Realtime Data Handling And Analytics
An engineers guide to data at speed.
Course Overview
The velocity of data is getting faster across many industries, fuelled by the business demand to gain insights and value from sources in near real-time. This necessity is then allowing decision makers to pivot and ultimately stay ahead of the competition. Furthermore, the growth of the internet of things and ‘smart’ devices now means the volume of that high velocity data has exploded. Meeting this demand requires new concepts and new designs for data/solution architects, with high throughput ingestion endpoints and query stream tools that can perform aggregations ‘on the fly’.
In this course, we will address the above head on. Discussing and designing architectures that can scale and burst for high throughput events. Querying using both SQL and KQL to blend stream and batch data feeds for downstream reporting.
As a platform, we’ll use Azure Event Hub and Azure Stream Analytics to ingest and handle that initial data stream. Before applying the same patterns to other resources in Microsoft Fabric and Azure Data Explorer. Understanding the patterns to apply as an architect vs the tooling available for delivery.
Course Objectives
o The theory and history behind lambda and kappa architecture design patterns.

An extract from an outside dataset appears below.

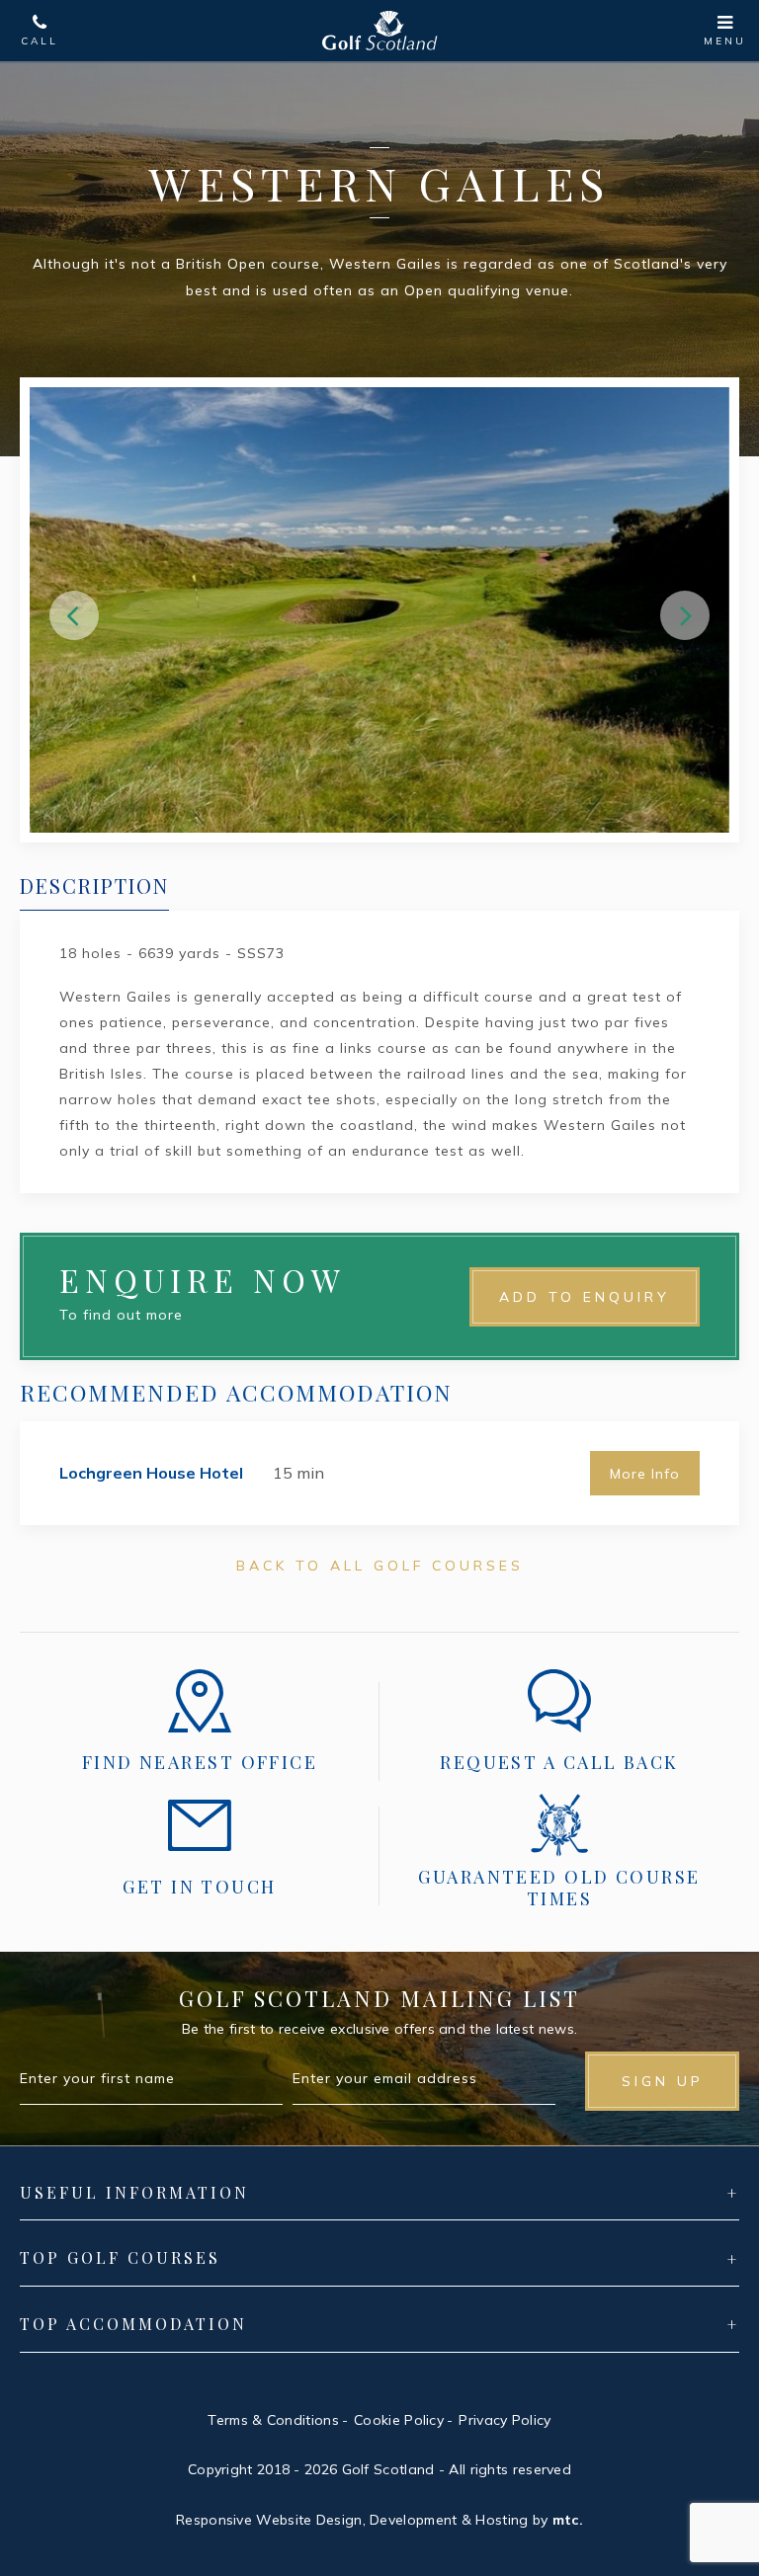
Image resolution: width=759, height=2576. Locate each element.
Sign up (663, 2081)
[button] (74, 615)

o The role of structured and semi-structured data as part of end-to-end solution data flows.
o How technology has evolved to simplify our designs when handling data at any velocity. Looking at the use of Spark Streaming jobs and Delta Lake tables to deliver kappa design patterns at scale.
o What ingestion resources are needed for both batch and stream data handling.
o How to combine batch and stream datasets into a comprehensive data model, supporting the serving of both source input types.
o Maintaining data integrity across all data outputs and the summarisation of stream data now enriched with batch updates.
o Aggregating streaming datasets using sliding, hoping and tumbling compute windows.
o How to create a common serving endpoint for business users.
Training Format
• 1 Day Course
• All Training Materials Provided
• Mixed Theory and Labs
• Patterns And Best Practice
Technology Covered
Notes
Exploring all the patterns for data delivery at speed.